Juan López-Morillas

 

"DOCTRINA Y UTOPÍA"

La órbita que describe una doctrina militante resulta de la acción recíproca de dos fuerzas: una, representada por el vigor congénito que posee la doctrina, por su aptitud para crecer y desarrollarse; otra, constituída por las ideas y creencias entre las cuales —y, a menudo, contra las cuales— viene a establecerse. Trátase, pues, de dos formas de energía dinámica que, con su constante atracción y repulsión, diseñan el contorno y la trayectoria de un cuerpo doctrinal. Si las ideas y creencias vigentes en un momento dado se proyectaran sobre una superficie plana tendríamos un mapa ideológico que se asemejaría mucho a un mapa político; Como en éste, las líneas fronterizas representarían el equilibrio más o menos precario entre expansividad y resistencia. Las doctrinas, lo mismo que los individuos y los pueblos, viven agónicamente, en incesante conflicto, no sólo entre ser y no ser, sino entre ser y querer ser siempre. Extremando quizá demasiado la analogía unamunesca, cabe decir que estudiar la evolución de una doctrina es hacer la historia de su agonía.

En toda doctrina militante se echa de ver una doble función, defensiva y ofensiva. El afán de conservarse y el propósito de triunfar se dan en ella simultáneamente, con la salvedad de que cualquier triunfo, por decisivo que parezca, es sólo el preludio de una nueva contienda.

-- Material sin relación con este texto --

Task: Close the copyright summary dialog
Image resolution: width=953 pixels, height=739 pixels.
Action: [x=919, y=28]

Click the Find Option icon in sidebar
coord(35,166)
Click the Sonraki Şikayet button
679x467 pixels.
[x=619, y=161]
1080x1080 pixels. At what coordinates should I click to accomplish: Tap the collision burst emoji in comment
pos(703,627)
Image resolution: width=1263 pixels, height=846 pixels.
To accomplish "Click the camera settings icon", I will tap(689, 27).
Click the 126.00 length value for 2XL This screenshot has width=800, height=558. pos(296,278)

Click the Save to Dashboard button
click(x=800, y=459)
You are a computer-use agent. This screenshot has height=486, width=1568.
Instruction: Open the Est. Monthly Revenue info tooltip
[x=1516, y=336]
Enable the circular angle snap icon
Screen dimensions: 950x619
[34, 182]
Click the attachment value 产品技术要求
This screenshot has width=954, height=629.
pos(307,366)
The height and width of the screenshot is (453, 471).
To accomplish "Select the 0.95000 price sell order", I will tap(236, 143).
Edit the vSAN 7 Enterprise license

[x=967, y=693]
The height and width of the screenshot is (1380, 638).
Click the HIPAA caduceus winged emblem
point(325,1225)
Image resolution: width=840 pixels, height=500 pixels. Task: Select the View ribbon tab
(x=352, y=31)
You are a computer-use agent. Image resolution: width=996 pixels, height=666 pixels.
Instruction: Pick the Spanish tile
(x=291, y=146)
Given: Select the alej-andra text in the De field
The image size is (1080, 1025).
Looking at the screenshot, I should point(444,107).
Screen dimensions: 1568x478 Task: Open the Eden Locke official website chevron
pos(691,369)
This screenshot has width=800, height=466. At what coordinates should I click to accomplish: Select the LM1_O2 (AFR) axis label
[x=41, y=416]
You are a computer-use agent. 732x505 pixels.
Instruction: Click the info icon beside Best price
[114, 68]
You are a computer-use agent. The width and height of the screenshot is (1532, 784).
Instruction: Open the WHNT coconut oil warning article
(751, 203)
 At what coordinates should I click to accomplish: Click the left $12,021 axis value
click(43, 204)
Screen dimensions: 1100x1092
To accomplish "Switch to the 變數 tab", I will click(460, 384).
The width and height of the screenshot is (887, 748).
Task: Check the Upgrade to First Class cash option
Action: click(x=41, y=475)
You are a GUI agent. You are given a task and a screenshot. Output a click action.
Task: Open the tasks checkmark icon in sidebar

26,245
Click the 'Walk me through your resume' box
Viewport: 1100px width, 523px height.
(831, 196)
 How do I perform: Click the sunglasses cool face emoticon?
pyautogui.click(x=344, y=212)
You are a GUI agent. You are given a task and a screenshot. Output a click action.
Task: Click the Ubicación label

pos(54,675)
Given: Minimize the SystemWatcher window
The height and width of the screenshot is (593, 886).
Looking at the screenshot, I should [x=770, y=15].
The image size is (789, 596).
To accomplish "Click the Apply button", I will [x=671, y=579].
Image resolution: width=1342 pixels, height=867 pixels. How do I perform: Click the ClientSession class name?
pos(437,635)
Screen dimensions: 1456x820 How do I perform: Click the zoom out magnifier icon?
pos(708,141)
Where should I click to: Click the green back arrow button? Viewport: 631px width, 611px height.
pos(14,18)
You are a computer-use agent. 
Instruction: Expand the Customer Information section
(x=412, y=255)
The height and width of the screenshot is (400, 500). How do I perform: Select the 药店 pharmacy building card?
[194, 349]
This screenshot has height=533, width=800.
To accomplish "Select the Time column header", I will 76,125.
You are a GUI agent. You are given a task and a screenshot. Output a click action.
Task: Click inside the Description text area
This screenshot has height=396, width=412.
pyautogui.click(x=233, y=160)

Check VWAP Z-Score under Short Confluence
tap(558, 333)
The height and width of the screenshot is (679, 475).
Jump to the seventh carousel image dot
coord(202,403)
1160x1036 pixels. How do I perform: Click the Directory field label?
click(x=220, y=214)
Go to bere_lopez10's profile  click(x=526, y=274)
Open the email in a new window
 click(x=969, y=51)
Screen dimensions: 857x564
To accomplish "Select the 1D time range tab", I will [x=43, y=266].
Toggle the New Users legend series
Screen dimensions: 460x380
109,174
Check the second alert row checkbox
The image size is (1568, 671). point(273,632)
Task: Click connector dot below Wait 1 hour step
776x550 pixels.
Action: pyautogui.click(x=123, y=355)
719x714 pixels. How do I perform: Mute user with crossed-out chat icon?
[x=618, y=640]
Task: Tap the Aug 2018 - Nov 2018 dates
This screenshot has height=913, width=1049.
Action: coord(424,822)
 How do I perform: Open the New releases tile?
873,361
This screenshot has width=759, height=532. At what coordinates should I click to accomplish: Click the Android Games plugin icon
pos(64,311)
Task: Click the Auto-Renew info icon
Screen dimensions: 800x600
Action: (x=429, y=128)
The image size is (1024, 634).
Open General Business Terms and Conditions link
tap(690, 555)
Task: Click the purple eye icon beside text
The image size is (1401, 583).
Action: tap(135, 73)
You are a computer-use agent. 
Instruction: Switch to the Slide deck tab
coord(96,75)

De esta perenne lucha a brazo partido ninguna doctrina puede salir indemne. Por lo pronto se ve obligada a escoger una táctica, y la adopción de una táctica supone ya un tácito sometimiento a la presión del ambiente. El puesto que una doctrina ocupa en el tablero espiritual de una época no nace del azar ni de la libre elección. Los verdaderos factores determinantes de ese puesto son el carácter y la pujanza de las ideas y creencias reinantes. Frente a éstas debe aseverar sus propósitos la doctrina recién llegada y, con tal fin, elaborar un plan de campaña. Debe, por añadidura, allegar aliados, a veces no los más deseables. Debe resignarse de buen grado a la contingencia. Y, por último, debe desechar todo cuanto no sea estrictamente preciso para la defensa o conquista de los objetivos propuestos.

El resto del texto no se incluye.